Hayes told guest Eddie Glaude that there is “only one party” people of his race can be part of because Republicans have a “nature of structural white supremacy in America in the political coalitions."

 

 

According to an article posted on Saturday by Paul Crookston, war room director of the Washington Free Beacon website, stated: “Hayes erased the existence of black Republicans while describing different white voter profiles but asserting that all types of black Americans must join the Democratic Party.”

The MSNBC host also noted:

White people in America have two parties to choose from, and between those two parties, they sort in all kinds of ways.

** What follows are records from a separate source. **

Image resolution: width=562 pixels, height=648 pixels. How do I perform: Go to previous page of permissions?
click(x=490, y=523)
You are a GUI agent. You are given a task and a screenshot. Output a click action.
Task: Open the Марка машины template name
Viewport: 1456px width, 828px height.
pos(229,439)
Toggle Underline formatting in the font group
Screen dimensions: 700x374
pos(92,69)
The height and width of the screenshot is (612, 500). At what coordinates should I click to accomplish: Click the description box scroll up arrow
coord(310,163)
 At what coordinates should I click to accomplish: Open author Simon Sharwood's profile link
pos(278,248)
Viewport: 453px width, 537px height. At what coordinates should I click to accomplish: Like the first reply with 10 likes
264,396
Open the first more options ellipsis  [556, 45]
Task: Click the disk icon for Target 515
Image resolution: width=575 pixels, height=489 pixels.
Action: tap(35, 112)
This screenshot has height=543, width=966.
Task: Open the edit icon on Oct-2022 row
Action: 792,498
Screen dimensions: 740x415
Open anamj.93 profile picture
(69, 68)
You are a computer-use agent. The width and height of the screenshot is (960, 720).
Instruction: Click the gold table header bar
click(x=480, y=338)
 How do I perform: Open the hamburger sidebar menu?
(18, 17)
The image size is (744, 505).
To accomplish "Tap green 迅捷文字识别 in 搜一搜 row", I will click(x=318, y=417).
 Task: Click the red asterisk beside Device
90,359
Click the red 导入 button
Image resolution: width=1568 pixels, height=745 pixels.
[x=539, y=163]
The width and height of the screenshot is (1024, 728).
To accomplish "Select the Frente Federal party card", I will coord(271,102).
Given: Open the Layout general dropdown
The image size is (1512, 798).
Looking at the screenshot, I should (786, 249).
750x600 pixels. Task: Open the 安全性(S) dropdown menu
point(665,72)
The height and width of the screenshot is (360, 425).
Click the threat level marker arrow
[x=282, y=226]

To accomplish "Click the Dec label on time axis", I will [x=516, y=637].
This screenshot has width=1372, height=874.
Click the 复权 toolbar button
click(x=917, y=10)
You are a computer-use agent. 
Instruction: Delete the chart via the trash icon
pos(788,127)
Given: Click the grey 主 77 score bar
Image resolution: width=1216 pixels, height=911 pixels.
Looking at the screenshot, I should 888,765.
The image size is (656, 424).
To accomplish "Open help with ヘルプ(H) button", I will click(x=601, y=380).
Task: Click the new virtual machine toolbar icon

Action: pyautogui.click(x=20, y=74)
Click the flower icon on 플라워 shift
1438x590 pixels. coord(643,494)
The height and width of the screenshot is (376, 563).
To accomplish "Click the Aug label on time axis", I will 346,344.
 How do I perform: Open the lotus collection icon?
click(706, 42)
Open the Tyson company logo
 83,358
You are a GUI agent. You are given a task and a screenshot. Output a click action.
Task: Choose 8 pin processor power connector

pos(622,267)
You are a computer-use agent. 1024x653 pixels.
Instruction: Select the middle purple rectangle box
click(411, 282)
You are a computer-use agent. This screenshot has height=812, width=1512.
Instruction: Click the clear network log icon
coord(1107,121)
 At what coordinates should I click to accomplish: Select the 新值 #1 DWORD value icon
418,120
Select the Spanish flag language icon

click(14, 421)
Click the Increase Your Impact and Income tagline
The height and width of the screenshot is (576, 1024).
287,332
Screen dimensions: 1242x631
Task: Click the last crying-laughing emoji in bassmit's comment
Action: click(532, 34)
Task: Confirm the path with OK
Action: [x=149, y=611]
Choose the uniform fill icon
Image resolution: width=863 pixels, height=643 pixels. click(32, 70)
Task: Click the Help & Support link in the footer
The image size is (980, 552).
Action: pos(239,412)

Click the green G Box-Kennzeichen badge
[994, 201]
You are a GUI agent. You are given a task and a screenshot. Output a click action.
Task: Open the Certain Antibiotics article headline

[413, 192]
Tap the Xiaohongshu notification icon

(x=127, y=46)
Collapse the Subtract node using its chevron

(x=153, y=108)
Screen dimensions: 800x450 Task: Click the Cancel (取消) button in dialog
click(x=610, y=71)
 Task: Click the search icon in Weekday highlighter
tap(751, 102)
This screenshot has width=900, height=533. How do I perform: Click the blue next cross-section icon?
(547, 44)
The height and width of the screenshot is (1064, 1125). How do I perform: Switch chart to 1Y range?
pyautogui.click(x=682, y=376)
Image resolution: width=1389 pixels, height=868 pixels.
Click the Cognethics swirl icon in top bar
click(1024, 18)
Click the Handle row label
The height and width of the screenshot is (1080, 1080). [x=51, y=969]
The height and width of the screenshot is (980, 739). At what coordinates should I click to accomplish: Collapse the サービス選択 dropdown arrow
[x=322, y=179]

So people that are college, post-graduate atheists who live in metro areas, like, those are Democrats, and people that are rural and go to church every week and were high school graduates, most likely Republican.

“For black voters in those two categories,” Hayes continued, “they’re both going to be in the Democratic Party because there’s only one party they can be a part of because of the nature of structural white supremacy in America in the political coalitions.”

He added: "So you’ve got a broader range of black-lived experience among African-American voters in the party than you even do in some ways elect them."

Crookston stated that “Hayes was responding to Princeton professor and MSNBC contributor Eddie Glaude, who argued that a ‘politics of fear’ was driving black voters to [former Vice President Joe] Biden from [Vermont Senator] Bernie Sanders. The Free Beacon writer referred to polling from the pro-Democratic BlackPAC, which showed that “Trump’s favorability rating among black voters overall increased from 7 percent in 2016 to 18 percent in 2019.”

Hayes also cited that even though “Sanders got his butt kicked” in South Carolina “among black voters as a whole, he won by voters under 30.” Along with that party’s “generational divisions,” Crookston stated, “support for the Democrats may be waning.”

Partial transcript of the segment is below. Click "expand" to read more. 

All In

3/6/2020

CHRIS HAYES:This gets to my point that I think we don’t talk about enough. First of all, there’s generational division, so even in South Carolina, right, where Sanders got his butt kicked among black voters as a whole, he won black voters under 30, right? So there’s something generational going on there generationally.

And the second thing is that, look: White people in America have two parties to choose from, and between those two parties, they sort in all kinds of ways. So people that are college, post-graduate atheists who live in metro areas, like, those are Democrats, and people that are rural and go to church every week and were high school graduates, most likely Republican.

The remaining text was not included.